Rites Of Percussion is a fine addition to the lineage of drum albums largely thanks to his sense of intuition. Where certain powerhouses from the Big Four might spend their time collecting very expensive art and then selling it on at a premium, Lombardo has developed a fascinating relationship with the esoteric. He may have driven one of the heaviest bands of all time, but he is also just as comfortable in the company of John Zorn, DJ Spooky or the Italian conductor Lorenzo Arruga, who he made an intriguing Vivaldi album with in 1999, featuring some uncustomary (for classical music) full-throttle pounding of the drums.

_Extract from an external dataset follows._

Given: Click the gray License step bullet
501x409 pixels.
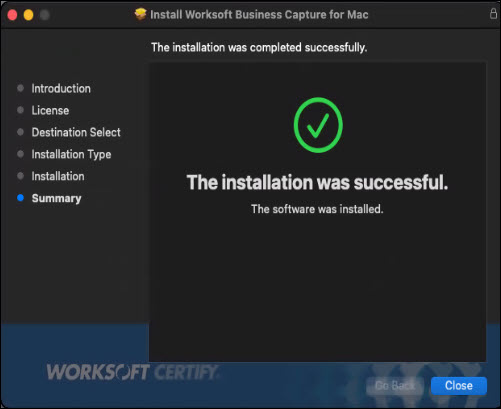Looking at the screenshot, I should coord(20,110).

It turns out to be far more sonically homogeneous than you might have expected.
It’s not all baroque virtuosity and hobnobbing with the avant garde intelligentsia on Rites Of Percussion: the strongest influence comes from John Bonham of Led Zeppelin, whose ‘Bonzo’s Montreux’ drum solo can certainly be heard echoing down through time on opener ‘Initiatory Madness’. That track sets us up nicely for the rest of the 35-minute album, which never really veers away from the task in hand, even if the rhythmic patterns get switched up frequently.
These following tracks often feel more like sketches, coming in at one minute (‘Blood Let’), two minutes (‘Inner Sanctum’) and three minutes (‘Interfearium’), throwing up experimental rhythm tracks with doomy soundscapes and in the case of the latter, some atmospheric staccato piano stabs which feed into a vortex of enveloping space noise. There’s urgency as you’d expect from tracks like ‘Warpath’ and a sense of foreboding on ‘Vicissitude’. How often you’ll want to sit down and listen to this album as a whole probably depends on your interest in percussion, but don’t be at all surprised if DJs and sample hounds don’t feast on Rites Of Percussion in the same way Gainsbourg devoured the rhythmic outpourings of Babatunde almost 60 years ago. If Lombardo is busy now then just wait until he starts getting all those clearing requests.